Directions for this task: Your copy should hold only the lines from the one holding "You are a GUI" through the last line of the records below, both included, each exact and with no pictures.

[Stored items]
-- -- --

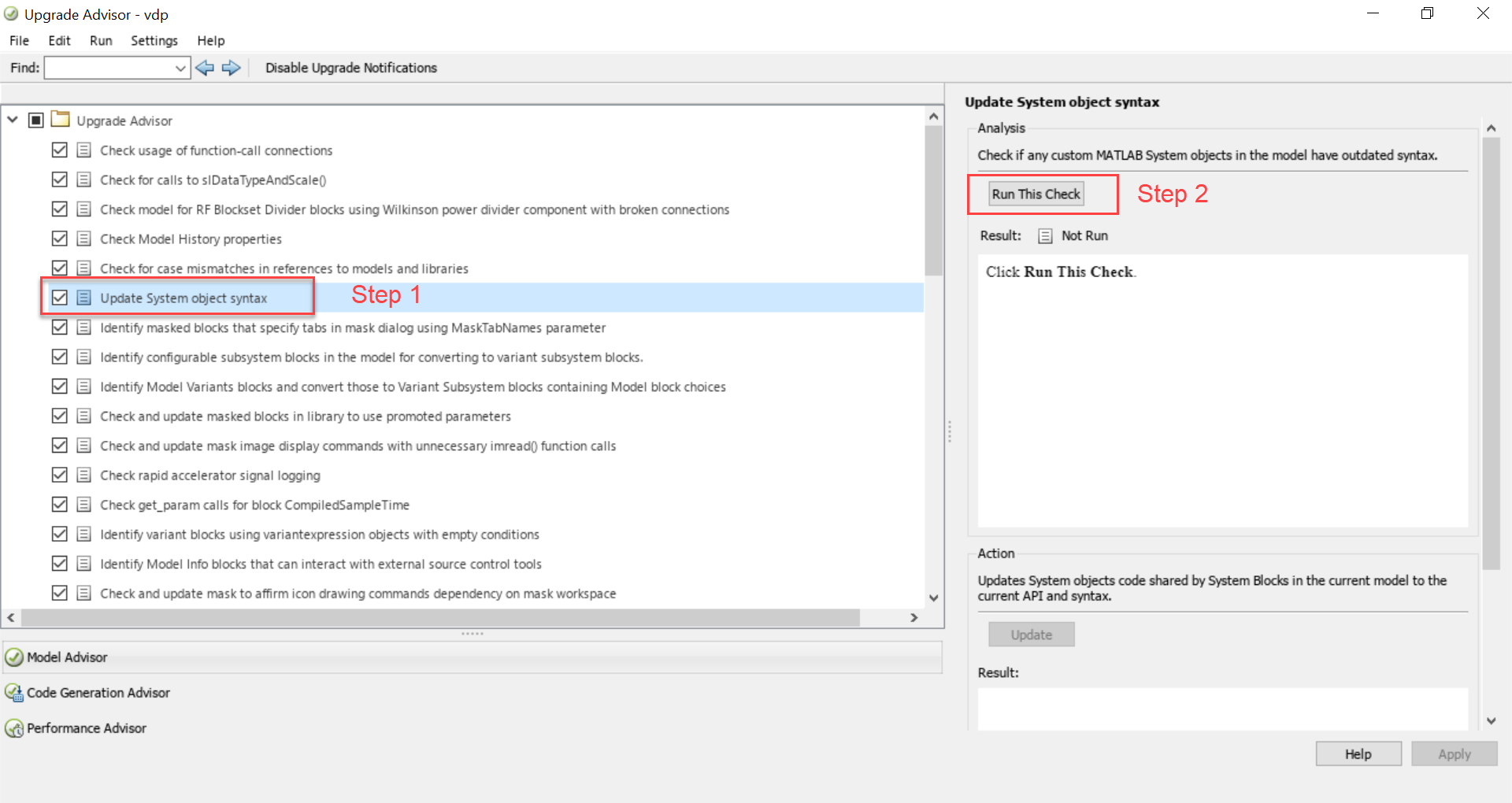Open the Performance Advisor icon
This screenshot has width=1512, height=803.
14,728
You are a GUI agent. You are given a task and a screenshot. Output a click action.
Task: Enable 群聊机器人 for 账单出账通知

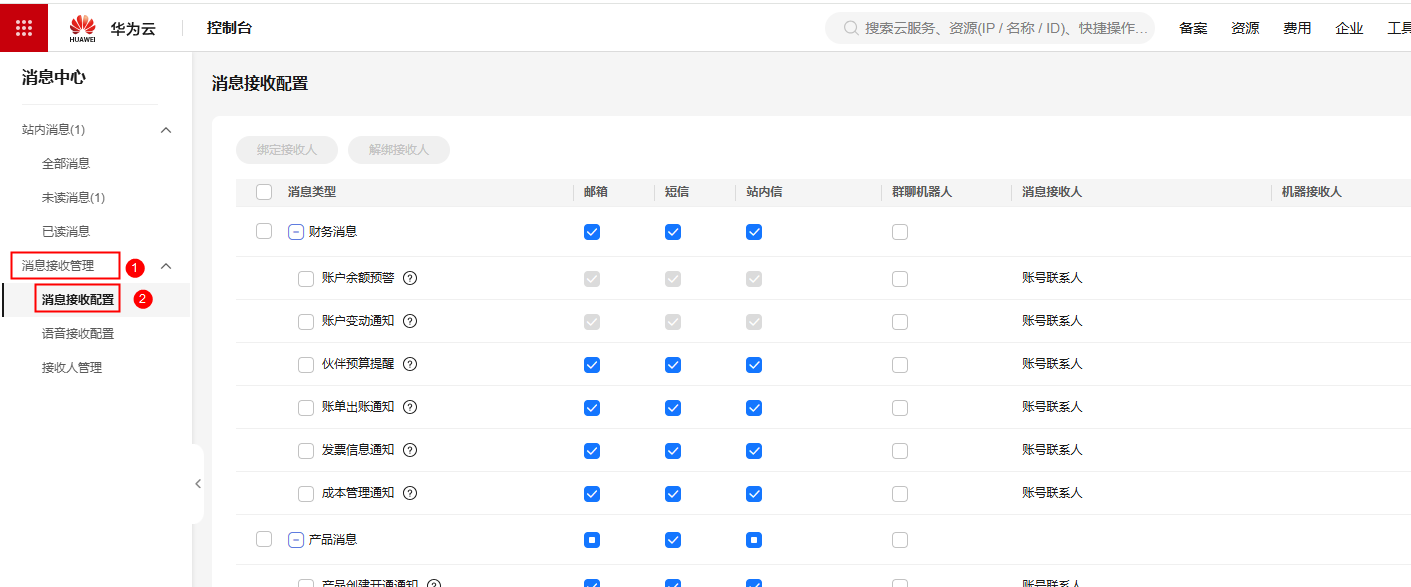[900, 408]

-- -- --

Result:
You are a GUI agent. You are given a task and a screenshot. Output a click action.
Task: Enable 群聊机器人 for 账单出账通知

[900, 408]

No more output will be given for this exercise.